AI is not the enemy, says music platform CEO

Bandlab CEO Meng Ru Kwok during an interview at his office in Singapore. Picture: Roslan RAHMAN/AFP

Bandlab CEO Meng Ru Kwok during an interview at his office in Singapore. Picture: Roslan RAHMAN/AFP

Published Jun 19, 2024


Musicians across the world have described artificial intelligence (AI) as a threat to creativity, but the CEO of one popular platform says critics are looking at it all wrong.

BandLab, a mostly free online music workstation and distribution platform in Singapore, has more than 100 million registered users.

It recently incorporated an AI music creation tool, dubbed SongStarter, which generates song ideas from genre, key, tempo and lyric prompts.

For BandLab founder and CEO Meng Ru Kwok, whose company bought music magazine NME in 2019, AI is no substitute for a real musician.

“It’s not called SongFinisher. It’s called SongStarter. It’s not trying to replace people’s creativity … (with) a vending machine approach of a magic button where you press and a song comes out,” Meng said.

“You still need to use your human creativity to build on that, to turn it into something.”

Proponents of easy-to-use apps like BandLab say they have revolutionised the music industry by allowing artists to be their own producers, and by bringing cheap bedroom recordings into the charts.

But many musicians are concerned that AI will be used to replicate voices and sounds and that it will become even harder for professional artists to sustain themselves in a brutally competitive industry.

Meng, a Radiohead fan from a billionaire family, believes there is no going back from the shift towards more self-production.

One of BandLab’s biggest successes came via American lo-fi indie artist David Burke, better known as “d4vd”.

Relying on the app to record and master the track in his sister’s closet, d4vd’s song “Romantic Homicide” recently surpassed a billion Spotify streams.

“He did that on his phone with just headphones. It’s ultimately his talent. We’re more like someone’s guitar, you know? We’re an instrument,” Meng said.

‘Doomsday scenarios’

"The definition of music creators will change. In the same way previously, not everyone thought of themselves as a videographer or a photographer. Today, with a cellphone, everybody is a hyper-casual photographer,“ he added.

Among the newer AI functions being rolled out is Voice Cleaner, designed to enhance the quality of vocal recordings.

Meng wants AI critics to look at the tech not as an end to human creativity but as a tool that enhances it.
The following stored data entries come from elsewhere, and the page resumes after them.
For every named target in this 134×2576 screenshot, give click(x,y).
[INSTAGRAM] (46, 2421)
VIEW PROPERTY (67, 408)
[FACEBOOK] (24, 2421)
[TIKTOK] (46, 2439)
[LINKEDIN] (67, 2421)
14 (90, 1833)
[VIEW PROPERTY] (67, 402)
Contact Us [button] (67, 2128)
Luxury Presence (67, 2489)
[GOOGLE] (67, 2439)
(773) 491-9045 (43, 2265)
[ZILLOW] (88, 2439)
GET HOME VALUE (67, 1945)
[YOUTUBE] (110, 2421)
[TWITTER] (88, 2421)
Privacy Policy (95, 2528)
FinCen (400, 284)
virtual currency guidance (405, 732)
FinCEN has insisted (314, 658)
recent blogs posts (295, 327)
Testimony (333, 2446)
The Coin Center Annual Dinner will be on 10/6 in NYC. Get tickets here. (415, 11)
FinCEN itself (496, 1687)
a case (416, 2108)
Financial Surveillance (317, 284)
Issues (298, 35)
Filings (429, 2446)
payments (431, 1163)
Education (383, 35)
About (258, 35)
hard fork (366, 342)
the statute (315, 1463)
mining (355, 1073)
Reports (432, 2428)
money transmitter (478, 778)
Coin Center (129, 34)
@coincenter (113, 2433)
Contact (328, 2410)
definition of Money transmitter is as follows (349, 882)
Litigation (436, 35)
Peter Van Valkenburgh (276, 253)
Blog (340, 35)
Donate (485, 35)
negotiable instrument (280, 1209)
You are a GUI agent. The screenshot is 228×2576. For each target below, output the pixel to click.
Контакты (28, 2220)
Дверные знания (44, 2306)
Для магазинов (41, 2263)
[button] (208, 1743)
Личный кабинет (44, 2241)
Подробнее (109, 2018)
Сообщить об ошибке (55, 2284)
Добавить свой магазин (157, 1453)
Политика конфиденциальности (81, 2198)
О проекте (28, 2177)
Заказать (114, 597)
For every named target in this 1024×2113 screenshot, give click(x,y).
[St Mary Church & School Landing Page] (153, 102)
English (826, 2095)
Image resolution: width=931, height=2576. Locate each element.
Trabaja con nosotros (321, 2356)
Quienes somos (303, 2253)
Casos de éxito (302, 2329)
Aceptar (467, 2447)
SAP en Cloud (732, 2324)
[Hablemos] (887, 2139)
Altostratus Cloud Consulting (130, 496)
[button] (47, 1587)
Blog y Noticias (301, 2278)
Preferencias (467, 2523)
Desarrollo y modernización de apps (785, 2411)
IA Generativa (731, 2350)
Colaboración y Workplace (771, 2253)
“There are a lot of doomsday scenarios for every sort of innovation in technology, right? So, if you look back historically, what’s happening with AI is, in my opinion, a technological evolution and it’s not as simple as a simple evolution,” he says.

The Cambridge mathematics degree holder uses the invention of the phonograph, later called the gramophone, as an example of how new technology once instilled fear when musicians thought it would be the end of live performances.

What would Radiohead say?

Meng learnt to play the guitar as a teenager and was a fan of alternative bands like Radiohead and The Strokes.

Later, he became obsessed with the classics, from singer-songwriter Joni Mitchell to blues icon BB King.

Asked how he would pitch BandLab to Radiohead’s Thom Yorke, Meng says he would try to get the band on board with the app’s social features.

The 35-year-old’s father is a palm oil tycoon, and his great-uncle, Robert Kuok, is Malaysia’s richest man.

Meng also owns Swee Lee, one of Asia’s top musical instrument retailers.

“My mom will always joke that my son sells guitars,“ he says.